Le Passé
Durée 4h20 (2h20 / entracte / 1h30 ; spectacle surtitré en anglais)
Infos & réservation
Thème
- Créé au théâtre national de Strasbourg en 2021 et inspiré de la pièce de Léonid Andréiev, écrite en 1912, avec l’ambition d’un « nouveau drame pour un nouveau théâtre », ce spectacle met en scène la dérive d’une femme Ekaterina Ivanovna qui parvient à s’échapper, alors que son mari, député à la Douma, veut la tuer parce qu’il est convaincu de sa trahison.
- Choquée, elle devient ce qu’il lui reprochait d’être : une femme infidèle, amorale sans retenue ni limite.
Points forts
Une mise en scène esthétisante, dynamique et éblouissante, pleine d’innovations scéniquess et technique, portée par un texte puissant et fluide, captivant.
Des comédiens à forte présence, en particulier Victoria Quesnel dans le rôle principal d’Ekaterina Ivanovna, qui évoluent dans une étrange atmosphère où le normal et l’anormal alternent curieusement.
Les caméras derrière la scène démultiplient l’espace scénique et les points de vue.
Quelques réserves
Un dispositif un peu répétitif de “scène derrière la scène“ relayé par des vidéos mêlant les genres si bien que ce qui est étonnant au départ devient lassant, voire disproportionné.
La transposition des codes moraux du début du XIXe siècle peine à convaincre aujourd’hui, de même que les notions de “péché“ ou de “débauche“.
Le jeu, exclusivement centré sur la possession diabolique, dans laquelle s’enchâsse un autre récit avec des comédiens masqués, parasite et détourne le récit principal.
Rappelons que des scènes peuvent heurter la sensibilité de certains spectateurs.
Encore un mot...
La femme adultère des existences bourgeoises, “à la Tchekhov“, constitue un thème de prédilection pour le théâtre européen.

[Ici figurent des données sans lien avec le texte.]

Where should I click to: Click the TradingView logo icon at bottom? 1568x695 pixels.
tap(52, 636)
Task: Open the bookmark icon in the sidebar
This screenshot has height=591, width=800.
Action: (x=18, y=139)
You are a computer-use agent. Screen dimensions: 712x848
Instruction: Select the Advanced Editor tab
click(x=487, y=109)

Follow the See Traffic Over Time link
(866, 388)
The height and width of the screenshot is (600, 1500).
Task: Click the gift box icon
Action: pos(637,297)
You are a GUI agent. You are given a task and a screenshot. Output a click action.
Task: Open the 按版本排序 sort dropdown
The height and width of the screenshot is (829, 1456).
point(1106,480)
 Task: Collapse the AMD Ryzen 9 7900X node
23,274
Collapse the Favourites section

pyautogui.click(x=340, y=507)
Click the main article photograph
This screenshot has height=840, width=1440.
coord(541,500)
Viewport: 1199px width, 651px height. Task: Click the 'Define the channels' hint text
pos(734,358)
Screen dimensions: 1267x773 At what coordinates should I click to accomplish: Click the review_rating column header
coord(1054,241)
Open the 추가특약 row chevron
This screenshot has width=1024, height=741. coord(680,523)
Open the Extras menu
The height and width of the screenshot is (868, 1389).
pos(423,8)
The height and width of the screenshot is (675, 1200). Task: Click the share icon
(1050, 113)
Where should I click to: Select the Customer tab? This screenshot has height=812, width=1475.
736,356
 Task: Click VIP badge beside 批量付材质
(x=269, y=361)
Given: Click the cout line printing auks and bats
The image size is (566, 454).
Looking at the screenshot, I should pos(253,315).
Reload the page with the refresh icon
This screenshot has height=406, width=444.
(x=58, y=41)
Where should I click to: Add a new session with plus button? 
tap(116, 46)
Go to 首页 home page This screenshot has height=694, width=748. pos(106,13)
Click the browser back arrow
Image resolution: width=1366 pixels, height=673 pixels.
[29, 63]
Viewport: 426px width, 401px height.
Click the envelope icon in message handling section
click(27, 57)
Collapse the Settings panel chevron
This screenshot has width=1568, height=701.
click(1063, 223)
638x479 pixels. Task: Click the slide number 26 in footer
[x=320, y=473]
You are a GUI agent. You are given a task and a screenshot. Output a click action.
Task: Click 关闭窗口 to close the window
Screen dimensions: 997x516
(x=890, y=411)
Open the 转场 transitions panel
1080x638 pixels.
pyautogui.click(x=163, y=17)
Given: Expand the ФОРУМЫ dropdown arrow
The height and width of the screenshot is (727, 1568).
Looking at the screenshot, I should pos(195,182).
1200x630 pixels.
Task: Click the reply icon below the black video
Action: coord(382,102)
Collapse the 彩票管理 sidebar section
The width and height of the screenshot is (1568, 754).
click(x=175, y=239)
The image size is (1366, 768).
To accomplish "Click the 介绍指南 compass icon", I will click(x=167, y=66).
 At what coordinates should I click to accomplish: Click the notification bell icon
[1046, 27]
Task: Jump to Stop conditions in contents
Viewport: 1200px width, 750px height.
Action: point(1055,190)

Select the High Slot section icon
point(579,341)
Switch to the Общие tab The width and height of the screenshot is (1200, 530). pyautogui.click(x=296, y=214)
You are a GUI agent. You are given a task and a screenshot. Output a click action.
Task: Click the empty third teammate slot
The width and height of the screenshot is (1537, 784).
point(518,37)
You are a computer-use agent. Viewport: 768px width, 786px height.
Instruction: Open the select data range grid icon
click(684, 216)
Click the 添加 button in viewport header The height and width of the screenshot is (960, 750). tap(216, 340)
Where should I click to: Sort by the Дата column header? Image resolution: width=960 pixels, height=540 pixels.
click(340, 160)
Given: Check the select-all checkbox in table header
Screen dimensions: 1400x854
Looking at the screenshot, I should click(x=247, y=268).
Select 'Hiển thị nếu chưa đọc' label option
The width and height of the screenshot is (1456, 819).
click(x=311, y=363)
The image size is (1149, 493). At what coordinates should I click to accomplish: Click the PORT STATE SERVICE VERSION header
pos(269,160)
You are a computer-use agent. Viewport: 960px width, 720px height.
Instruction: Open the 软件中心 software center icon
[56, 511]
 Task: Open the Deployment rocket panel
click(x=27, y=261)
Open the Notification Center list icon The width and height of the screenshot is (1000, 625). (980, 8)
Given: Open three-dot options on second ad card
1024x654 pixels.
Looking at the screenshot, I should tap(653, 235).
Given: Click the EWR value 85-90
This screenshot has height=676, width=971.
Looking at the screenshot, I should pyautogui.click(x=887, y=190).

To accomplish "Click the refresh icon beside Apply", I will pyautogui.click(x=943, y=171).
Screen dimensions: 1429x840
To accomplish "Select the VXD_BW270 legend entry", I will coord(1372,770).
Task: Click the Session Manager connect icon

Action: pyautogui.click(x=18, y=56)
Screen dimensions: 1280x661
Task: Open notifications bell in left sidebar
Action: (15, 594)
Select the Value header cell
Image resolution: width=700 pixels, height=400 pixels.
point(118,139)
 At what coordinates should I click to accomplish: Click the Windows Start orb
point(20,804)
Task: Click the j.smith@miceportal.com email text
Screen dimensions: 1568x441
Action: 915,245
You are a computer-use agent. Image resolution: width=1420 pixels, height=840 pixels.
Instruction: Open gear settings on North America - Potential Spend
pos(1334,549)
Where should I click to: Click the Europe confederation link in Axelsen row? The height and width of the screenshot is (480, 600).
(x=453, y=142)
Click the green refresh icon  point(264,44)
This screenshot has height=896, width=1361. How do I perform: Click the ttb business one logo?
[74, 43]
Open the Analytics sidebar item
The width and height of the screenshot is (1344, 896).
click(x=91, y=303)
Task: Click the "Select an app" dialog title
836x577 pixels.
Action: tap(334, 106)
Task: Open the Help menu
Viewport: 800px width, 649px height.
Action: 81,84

Lorsque le drame prend une dimension psychologique et menace d’anarchie le foyer, seule la lecture religieuse donne son sens à la « débauche » - œuvre du diable - puis à la libération en vertu de la vision orthodoxe, où le péché et le pardon doivent ouvrir le chemin de la rédemption.
Une double réflexion guide le propos signifiant le renouveau théâtral par la disparition de la tradition et l’éclatement des repères.
Une phrase
- « Je me sens encore comme ces jeunes cinéastes à propos desquels on dit : “Le film est bien mais il veut trop en mettre.“ Et c’est vrai. Et je pense que c’est aussi lié à ma position très critique vis-à-vis du règne de la fiction. La première raison, c’est que tout le monde répète sans cesse que, dans le monde actuel, le rôle des artistes serait de raconter des histoires…, alors même que ce monde est déjà lui, profondément fictionnel. » (Julien Gosselin)
L'auteur
- Leonid Andreïev (1871-1919) est un écrivain et photographe russe, né à Orel, au sud de Moscou. Militant anti-tsariste puis antibolchévique, il devient avocat et se fait le défenseur des opprimés, puis passe à la chronique judiciaire, avant de découvrir sa vocation littéraire.
- Ses premières nouvelles, parues en 1901, traduisaient une hantise de la mort. Auteur à succès jusqu’en 1909, son œuvre connut le déclin et l’oubli après sa mort, en 1919, malgré l’attention que lui prête Hollywood à travers Victor Sjöström qui adapte une de ses pièces - Celui qui est giflé - dans un film intitulé Larmes de clown.
- « Je voudrais que les hommes blêmissent d’effroi en lisant mon livre, qu’il agisse sur eux comme un opium, comme un cauchemar, afin qu’il leur fasse perdre la raison, qu’on me maudisse, qu’on me haïsse, mais qu’on me lise… et qu’on se tue », écrivait, à l’âge de vingt ans, Leonid Andreïev dans son Journal.